● **Action item**
From the entries below, retype only the lines from the one with "Instruction: Open the Business" through the one with "Task: Open headline 习近平出席十三届全国人大三次会议闭幕会", exactly as written.
Start of Block
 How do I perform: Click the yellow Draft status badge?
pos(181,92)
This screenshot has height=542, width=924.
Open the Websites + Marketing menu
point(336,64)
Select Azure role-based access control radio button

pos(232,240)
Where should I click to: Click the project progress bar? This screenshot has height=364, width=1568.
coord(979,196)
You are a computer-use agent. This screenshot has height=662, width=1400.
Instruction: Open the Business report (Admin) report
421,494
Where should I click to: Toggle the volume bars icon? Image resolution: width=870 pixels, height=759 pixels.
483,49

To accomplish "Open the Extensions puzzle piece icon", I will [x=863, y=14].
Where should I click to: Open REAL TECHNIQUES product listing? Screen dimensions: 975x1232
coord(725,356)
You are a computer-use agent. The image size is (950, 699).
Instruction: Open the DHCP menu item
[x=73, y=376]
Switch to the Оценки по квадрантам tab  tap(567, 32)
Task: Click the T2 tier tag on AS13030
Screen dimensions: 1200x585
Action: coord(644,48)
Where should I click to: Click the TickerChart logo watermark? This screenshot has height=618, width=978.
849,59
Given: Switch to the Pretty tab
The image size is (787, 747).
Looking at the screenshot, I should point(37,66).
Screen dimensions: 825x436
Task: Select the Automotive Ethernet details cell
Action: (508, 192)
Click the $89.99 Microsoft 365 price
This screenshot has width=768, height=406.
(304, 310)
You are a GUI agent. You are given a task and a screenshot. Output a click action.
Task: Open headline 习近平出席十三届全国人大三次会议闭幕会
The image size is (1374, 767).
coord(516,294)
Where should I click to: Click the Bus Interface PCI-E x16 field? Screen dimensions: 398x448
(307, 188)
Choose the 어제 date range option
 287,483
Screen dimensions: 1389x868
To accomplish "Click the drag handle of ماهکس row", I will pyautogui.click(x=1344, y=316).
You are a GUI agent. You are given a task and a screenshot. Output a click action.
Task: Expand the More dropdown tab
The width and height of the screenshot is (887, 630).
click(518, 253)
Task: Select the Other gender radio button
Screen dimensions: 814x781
End of Block
● **Expected answer**
Instruction: Open the Business report (Admin) report
421,494
Where should I click to: Toggle the volume bars icon? Image resolution: width=870 pixels, height=759 pixels.
483,49

To accomplish "Open the Extensions puzzle piece icon", I will [x=863, y=14].
Where should I click to: Open REAL TECHNIQUES product listing? Screen dimensions: 975x1232
coord(725,356)
You are a computer-use agent. The image size is (950, 699).
Instruction: Open the DHCP menu item
[x=73, y=376]
Switch to the Оценки по квадрантам tab  tap(567, 32)
Task: Click the T2 tier tag on AS13030
Screen dimensions: 1200x585
Action: coord(644,48)
Where should I click to: Click the TickerChart logo watermark? This screenshot has height=618, width=978.
849,59
Given: Switch to the Pretty tab
The image size is (787, 747).
Looking at the screenshot, I should point(37,66).
Screen dimensions: 825x436
Task: Select the Automotive Ethernet details cell
Action: (508, 192)
Click the $89.99 Microsoft 365 price
This screenshot has width=768, height=406.
(304, 310)
You are a GUI agent. You are given a task and a screenshot. Output a click action.
Task: Open headline 习近平出席十三届全国人大三次会议闭幕会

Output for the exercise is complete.